[Your assignment]: The lines below starting at the line containing "The height and" and ending at the line containing "Given: Open the Chrome hamburger menu" are to be repeated exactly, with both ends kept and nothing else added.

[Exercise inputs]:
------------------------------------------------------------
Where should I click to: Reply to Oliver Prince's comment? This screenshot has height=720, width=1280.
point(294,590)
------------------------------------------------------------
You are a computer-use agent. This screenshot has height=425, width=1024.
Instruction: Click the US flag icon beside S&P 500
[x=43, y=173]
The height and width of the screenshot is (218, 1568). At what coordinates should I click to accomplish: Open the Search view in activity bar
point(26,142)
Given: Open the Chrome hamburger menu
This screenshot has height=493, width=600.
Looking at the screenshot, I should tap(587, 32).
------------------------------------------------------------
[Task solution]:
The height and width of the screenshot is (218, 1568). At what coordinates should I click to accomplish: Open the Search view in activity bar
point(26,142)
Given: Open the Chrome hamburger menu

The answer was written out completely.